その場所は東京駅八重州口から東南の隅田川に向かって徒歩十五分、伊豆・房州などと往復する船の発着所で、霊岸島に隣接し、竹河岸もあり、明治の頃から船員・職人たちが行き来する賑やかな商業地でした。
祖母の綱島せいは明治十八年、同じ場所の遠州屋という足袋屋に兄二人、弟一人の間の一人娘として生まれました。

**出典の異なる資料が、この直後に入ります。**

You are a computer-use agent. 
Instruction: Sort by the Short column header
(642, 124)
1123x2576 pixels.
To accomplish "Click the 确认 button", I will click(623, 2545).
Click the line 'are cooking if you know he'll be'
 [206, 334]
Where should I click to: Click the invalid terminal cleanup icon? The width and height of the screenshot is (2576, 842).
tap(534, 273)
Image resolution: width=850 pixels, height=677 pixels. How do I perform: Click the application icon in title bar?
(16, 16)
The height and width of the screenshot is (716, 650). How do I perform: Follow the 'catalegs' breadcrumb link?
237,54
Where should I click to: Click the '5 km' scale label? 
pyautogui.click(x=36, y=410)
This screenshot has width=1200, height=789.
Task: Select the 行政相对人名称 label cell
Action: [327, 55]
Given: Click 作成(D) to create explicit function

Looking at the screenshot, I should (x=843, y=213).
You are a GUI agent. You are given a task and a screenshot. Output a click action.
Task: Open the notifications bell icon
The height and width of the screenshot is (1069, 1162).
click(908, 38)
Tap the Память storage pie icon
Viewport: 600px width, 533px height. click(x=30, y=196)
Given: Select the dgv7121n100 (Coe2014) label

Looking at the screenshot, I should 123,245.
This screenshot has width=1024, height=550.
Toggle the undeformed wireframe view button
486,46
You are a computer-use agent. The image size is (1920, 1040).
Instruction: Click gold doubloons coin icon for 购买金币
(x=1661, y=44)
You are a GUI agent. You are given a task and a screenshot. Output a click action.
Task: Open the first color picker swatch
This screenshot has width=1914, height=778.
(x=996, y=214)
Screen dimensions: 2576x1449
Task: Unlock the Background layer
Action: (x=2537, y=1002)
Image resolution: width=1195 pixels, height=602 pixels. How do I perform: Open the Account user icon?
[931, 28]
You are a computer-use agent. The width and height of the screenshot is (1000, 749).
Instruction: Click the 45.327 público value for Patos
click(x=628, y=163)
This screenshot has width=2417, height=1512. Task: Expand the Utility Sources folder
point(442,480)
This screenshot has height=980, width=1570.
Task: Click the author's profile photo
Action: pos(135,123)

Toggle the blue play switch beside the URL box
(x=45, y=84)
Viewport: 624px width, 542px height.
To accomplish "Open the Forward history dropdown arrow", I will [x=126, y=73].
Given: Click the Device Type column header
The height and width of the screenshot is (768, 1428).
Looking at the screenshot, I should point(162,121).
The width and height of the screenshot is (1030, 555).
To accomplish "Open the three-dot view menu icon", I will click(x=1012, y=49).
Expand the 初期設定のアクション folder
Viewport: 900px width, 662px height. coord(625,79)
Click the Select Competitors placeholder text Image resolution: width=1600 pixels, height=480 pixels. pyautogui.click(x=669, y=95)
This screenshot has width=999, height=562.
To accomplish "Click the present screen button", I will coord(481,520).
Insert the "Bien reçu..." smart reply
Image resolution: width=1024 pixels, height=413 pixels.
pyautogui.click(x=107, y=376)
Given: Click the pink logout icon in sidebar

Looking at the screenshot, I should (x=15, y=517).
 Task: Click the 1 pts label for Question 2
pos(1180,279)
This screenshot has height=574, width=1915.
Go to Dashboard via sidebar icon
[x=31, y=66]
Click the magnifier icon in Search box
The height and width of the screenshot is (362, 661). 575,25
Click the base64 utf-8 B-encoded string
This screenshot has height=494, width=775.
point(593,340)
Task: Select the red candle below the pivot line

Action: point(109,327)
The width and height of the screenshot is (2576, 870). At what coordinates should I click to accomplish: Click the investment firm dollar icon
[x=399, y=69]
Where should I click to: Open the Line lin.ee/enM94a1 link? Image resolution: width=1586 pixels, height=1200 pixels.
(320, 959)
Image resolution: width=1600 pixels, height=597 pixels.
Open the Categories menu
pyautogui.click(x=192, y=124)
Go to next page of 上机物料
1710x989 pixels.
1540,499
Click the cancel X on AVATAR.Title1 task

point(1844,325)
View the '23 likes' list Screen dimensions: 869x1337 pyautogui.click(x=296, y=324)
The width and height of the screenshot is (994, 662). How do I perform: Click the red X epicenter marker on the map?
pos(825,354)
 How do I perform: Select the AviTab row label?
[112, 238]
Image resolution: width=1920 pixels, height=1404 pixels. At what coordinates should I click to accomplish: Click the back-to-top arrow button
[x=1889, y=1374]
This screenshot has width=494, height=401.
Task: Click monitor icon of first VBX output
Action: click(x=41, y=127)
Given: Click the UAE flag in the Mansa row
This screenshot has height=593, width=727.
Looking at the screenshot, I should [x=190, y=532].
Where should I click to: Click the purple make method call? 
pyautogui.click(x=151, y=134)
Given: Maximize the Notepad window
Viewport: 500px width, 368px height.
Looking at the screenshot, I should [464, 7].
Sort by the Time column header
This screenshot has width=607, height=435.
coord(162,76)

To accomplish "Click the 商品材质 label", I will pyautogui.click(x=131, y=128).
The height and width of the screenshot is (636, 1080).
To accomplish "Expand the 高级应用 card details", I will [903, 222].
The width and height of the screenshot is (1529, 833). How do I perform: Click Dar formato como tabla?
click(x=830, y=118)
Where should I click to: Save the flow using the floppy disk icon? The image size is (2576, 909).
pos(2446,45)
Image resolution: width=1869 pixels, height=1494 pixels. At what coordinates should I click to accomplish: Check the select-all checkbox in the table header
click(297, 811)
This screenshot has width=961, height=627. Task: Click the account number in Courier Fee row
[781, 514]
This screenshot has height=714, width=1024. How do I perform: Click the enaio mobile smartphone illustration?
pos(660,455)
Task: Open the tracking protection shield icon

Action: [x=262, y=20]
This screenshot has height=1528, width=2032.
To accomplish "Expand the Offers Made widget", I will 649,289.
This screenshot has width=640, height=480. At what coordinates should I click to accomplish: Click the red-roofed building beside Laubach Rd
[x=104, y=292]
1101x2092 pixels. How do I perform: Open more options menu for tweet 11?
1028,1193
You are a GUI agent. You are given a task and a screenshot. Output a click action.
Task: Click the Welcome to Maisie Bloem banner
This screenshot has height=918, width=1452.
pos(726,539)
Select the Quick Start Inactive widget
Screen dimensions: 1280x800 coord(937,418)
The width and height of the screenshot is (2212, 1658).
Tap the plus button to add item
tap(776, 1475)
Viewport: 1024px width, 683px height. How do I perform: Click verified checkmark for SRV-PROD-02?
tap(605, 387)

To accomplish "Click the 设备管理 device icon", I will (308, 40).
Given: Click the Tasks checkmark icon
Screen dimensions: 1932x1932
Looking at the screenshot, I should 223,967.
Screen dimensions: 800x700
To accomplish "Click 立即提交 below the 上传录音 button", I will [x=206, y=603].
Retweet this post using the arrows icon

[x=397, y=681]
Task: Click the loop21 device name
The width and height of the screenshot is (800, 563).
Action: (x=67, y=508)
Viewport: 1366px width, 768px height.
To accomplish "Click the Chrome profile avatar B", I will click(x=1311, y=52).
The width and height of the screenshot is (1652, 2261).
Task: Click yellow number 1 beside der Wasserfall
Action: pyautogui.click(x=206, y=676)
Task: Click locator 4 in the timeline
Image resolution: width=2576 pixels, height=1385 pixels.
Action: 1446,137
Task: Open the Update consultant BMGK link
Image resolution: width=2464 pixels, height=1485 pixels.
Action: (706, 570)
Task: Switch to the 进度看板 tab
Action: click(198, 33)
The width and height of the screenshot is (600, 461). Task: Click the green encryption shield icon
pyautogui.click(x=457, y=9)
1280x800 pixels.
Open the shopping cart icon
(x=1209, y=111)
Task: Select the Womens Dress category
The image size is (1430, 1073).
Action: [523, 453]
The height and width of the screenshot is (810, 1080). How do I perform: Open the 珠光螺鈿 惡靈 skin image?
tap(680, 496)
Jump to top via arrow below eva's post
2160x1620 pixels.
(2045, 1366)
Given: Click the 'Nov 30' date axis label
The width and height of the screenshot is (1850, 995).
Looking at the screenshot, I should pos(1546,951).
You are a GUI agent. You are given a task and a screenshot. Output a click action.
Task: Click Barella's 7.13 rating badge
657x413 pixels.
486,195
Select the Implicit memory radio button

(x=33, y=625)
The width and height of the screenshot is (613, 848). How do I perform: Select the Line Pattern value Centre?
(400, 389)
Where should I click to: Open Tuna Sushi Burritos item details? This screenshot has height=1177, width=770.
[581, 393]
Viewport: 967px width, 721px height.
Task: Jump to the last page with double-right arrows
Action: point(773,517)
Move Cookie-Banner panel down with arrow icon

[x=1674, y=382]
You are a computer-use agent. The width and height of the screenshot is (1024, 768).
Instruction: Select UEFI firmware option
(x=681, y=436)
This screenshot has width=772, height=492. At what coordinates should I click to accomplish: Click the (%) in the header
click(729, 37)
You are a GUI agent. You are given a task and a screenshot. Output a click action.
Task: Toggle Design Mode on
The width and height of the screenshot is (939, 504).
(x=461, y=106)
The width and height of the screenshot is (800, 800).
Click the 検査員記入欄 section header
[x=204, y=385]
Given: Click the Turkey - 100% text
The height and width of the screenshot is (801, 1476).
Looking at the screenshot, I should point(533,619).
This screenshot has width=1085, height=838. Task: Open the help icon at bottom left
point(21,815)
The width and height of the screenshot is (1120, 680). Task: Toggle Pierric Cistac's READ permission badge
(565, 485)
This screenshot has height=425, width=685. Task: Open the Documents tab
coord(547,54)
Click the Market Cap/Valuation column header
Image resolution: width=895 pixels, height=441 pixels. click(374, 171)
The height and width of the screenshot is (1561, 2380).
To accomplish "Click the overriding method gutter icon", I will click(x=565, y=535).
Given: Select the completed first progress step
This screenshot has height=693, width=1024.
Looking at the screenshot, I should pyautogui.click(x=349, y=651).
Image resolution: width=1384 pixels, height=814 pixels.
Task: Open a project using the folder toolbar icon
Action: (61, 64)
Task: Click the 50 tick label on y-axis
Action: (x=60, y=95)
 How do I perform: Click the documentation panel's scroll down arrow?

当時は、小学校は四年間で小規模、八丁堀にもあったようです。
せいは遠州屋の一人娘として可愛がられていたようです。隣の塩もの屋の若主人・福島寿重と恋仲になり、日露戦争後、復員した寿重と結婚し、明治四十年に母・辰代が生まれ、その後次々に娘三人が生まれました。
寿重は、在郷軍人会協橋区分会第七班に所属、評議員として大活躍しましたが、所得が少なく選挙権もないのに、選挙活動に熱中し、政友会を応援していたようです。
店と活動で多忙だったせいか、寿重は大正七年、胃潰瘍の為に四十一歳の若さで急死、惜しまれての盛大なお葬式だったようです。
当時、祖母・せいは三十三歳、母・辰代は十一歳、その下に九歳、四歳、生後一ヶ月の子供がいました。さらに寿重の葬式直後に四歳の三女が死亡し、不幸のどん底に突き落とされ、悲嘆にくれました。
(二)母・辰代
母・辰代は明治四十年に生まれました。母は地元の坂本小学校に入学して、十六歳の大正十二年九月一日、始業式から帰宅し、昼食をとろうとした時、関東大震災に襲われ、燃え広がった火災で、家族は全員無事だったものの家財一切を失いました。
たいした財産も無い母子家庭が災難に出遭ったのですから、その後の苦労は想像できます。震災の翌年に卒業し、母は女ばかりの長女として、父親に期待され溺愛されていたようで、その後困難なことに出遭うと仏壇の前で手を合わせ、一心に声をあげて拝んでいました。